Stored items:
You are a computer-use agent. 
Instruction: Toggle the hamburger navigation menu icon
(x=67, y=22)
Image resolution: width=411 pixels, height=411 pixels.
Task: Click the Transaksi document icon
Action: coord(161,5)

* [WORK TO BE COMPLETED] Give back every line of the data above exactly as written.

* [RESPONSE AREA]
You are a computer-use agent. 
Instruction: Toggle the hamburger navigation menu icon
(x=67, y=22)
Image resolution: width=411 pixels, height=411 pixels.
Task: Click the Transaksi document icon
Action: coord(161,5)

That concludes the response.